Table 1. siRNA target sequence in plus strand of coronavirus (MN908947).
In addition, we also analyzed the mutations of the target sequences by comparing all the 143 high quality strains in the 2019nCoVR database (as of March 15, 2020). SNP were found in two of the nine target sequences (indicated by bold character in Table 1). For the potential target 'AAUAGUUUAAAAAUUACAGAAGA', only one SNP was found in the strain BetaCoV/Wuhan/HBCDC-HB-05/2020, which is a coding_sequence_variant that changes the coding sequence. For 'CAACUAUAAAUUAAACACAGA', the SNP was found in the strain BetaCoV/Singapore/6/2020 and BetaCoV/Singapore/2/2020, respectively, which is a missense_variant that changes G to A resulting in a different amino acid sequence. These results indicate that the selected targets are conserved among the existing SARS-COV-2 genomes.
Although there are still some challenges that needed to be overcome for the clinic applications of siRNA, progresses have been made to solve the fundamental problems, such as off-target effects and effective delivery. For example, the position-specific chemical modification of siRNAs could can significantly reduce off targeting; safe and effective in vivo delivery systems have also been developed, such as nanoparticles, cationic lipids, antibodies, cholesterol, aptamers delivery strategies.
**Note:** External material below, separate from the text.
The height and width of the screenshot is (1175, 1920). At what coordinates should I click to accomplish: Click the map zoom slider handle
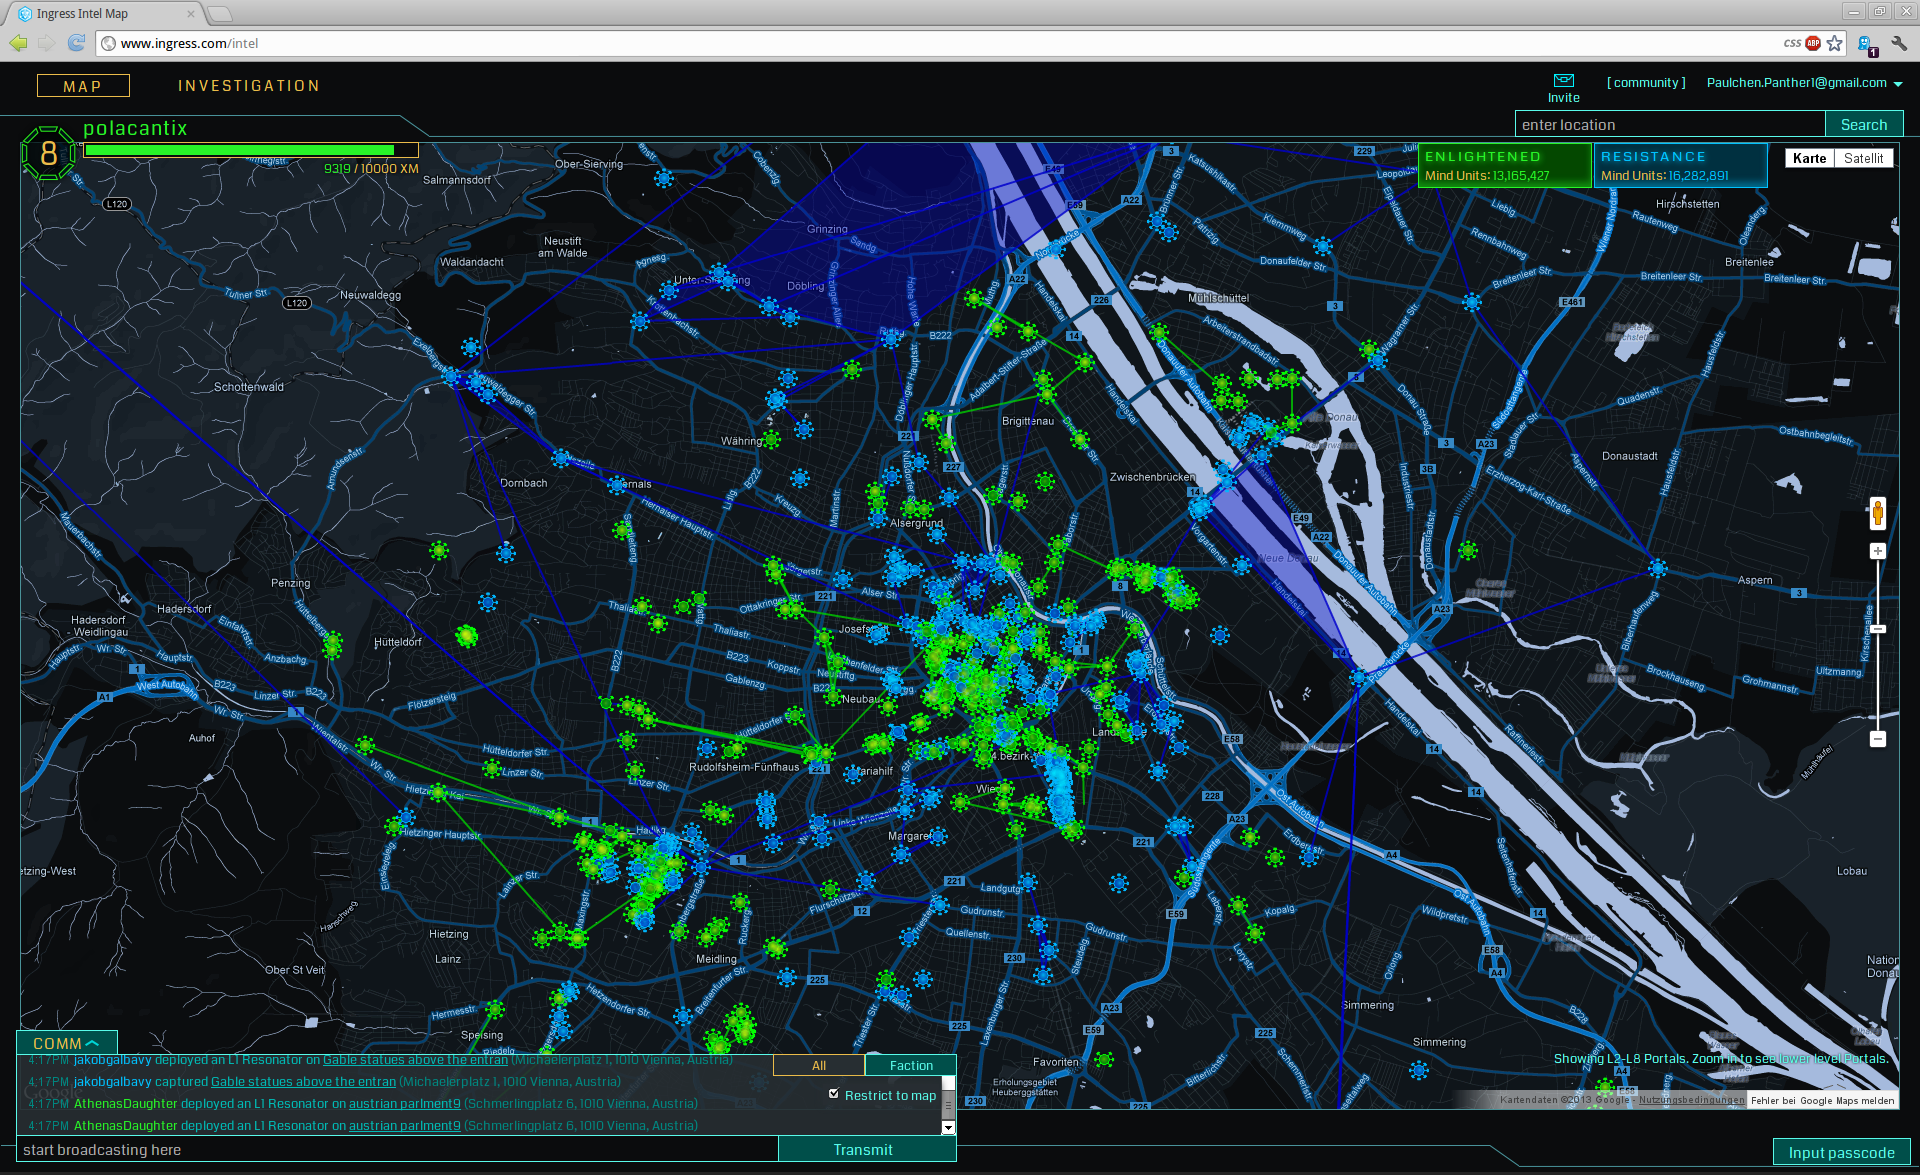[1877, 629]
Therefore, we hope that the above results would be useful in drug design and treatments against SARS-COV-2.
Computational Identification of Small Interfering RNA Targets in SARS-CoV-2
- Received Date: 06 March 2020
- Accepted Date: 03 April 2020
- Published Date: 15 April 2020
Abstract: With the epidemic of Severe Acute Respiratory Syndrome Coronavirus 2 (SARS-CoV-2) worldwide and in the absence of any effective vaccine, there is an urgent need to find a specific anti- SARS-CoV-2 agent. In this study, by analyzing the secondary structures of the SARS-CoV-2 genome (MN908947), several 21~25 base-long segments were obtained and selected as the potential targets of small interfering RNA duplexes. Moreover, it was also found that these targets are conserved among different strains. We hope the results will contribute to the pharmaceutical research and therapy of the SARS-CoV-2.